Credo che Dio si sia servito di me, nel momento in cui mi sono inginocchiata di fronte ai militari. Mi ha dato forza lo Spirito santo. Ho potuto farlo solo per la grazia di Dio. I cittadini che scendono in piazza per protestare sono giovani, sono il tesoro del paese. La polizia e i soldati li hanno uccisi e ciò rappresenta una grave perdita per il Myanmar. Questo non sarà mai un paese democratico finché i poliziotti e i soldati, che dovrebbero proteggere le persone, le ammazzano. A Dio non piace che si uccida.

Il Papa ha speso parole di solidarietà per il suo paese e il suo popolo. Al termine dell’udienza generale del 17 marzo scorso, alludendo al suo gesto ha detto: «Anche io mi inginocchio sulle strade del Myanmar e dico: “Cessi la violenza”». Come ha reagito a queste parole?

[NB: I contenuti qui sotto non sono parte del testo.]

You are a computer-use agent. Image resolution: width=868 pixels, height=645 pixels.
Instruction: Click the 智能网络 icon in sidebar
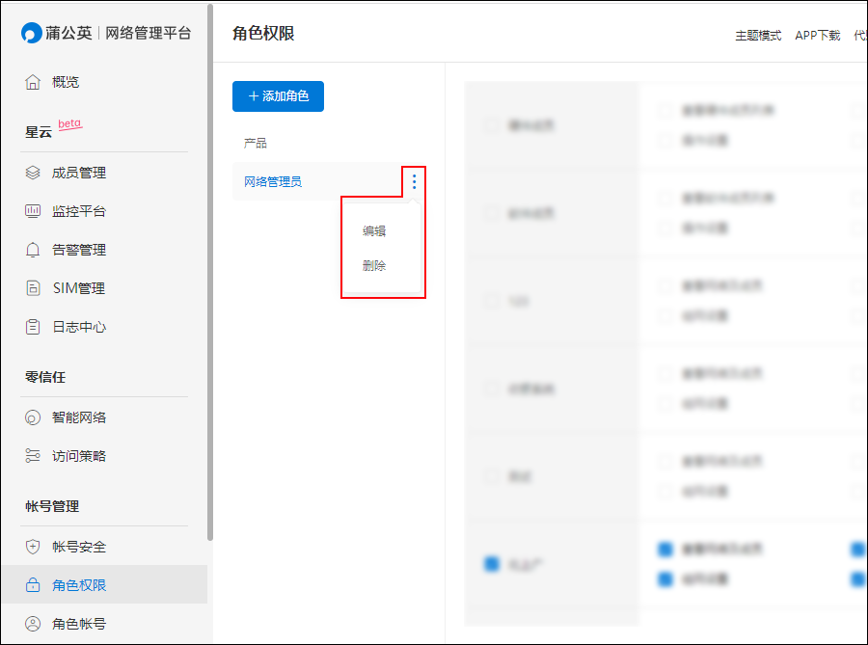pyautogui.click(x=33, y=417)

Questo sentimento di partecipazione del Papa ci ha impressionato e rafforzato. Perciò anch’io chiedo: continuate a pregare per il nostro paese e ad aiutarci, ne abbiamo molto bisogno.

In queste proteste molto spesso abbiamo visto scendere in strada preti, seminaristi, suore e fedeli laici. Pensa che questo possa contribuire a far sentire la Chiesa vicina al popolo, specie in un paese a stragrande maggioranza buddhista?

Certamente. La partecipazione di molti membri della Chiesa cattolica alle manifestazioni contro il colpo di Stato ha fatto sentire al popolo la vicinanza di quanti credono in Gesù: tanti hanno visto e capito che siamo in profonda unità col popolo, che sentiamo il dolore della gente, come fratelli e come cittadini, come membri di una sola famiglia. Noi viviamo tutto ciò come una missione per la nostra Chiesa del Myanmar.

Anche i monaci buddhisti sfilano per le strade.

Ogni religione insegna che l’ingiustizia si può vincere lottando per la giustizia e la verità. Oggi, però, nel nostro paese la verità è una cosa complicata. Noi vogliamo stare dalla parte della verità e della libertà e siamo pronti a pagare un prezzo per questo. Perché sappiamo bene che non sarà facile ripristinare la situazione precedente al colpo di Stato. Ma la speranza è l’ultima a morire.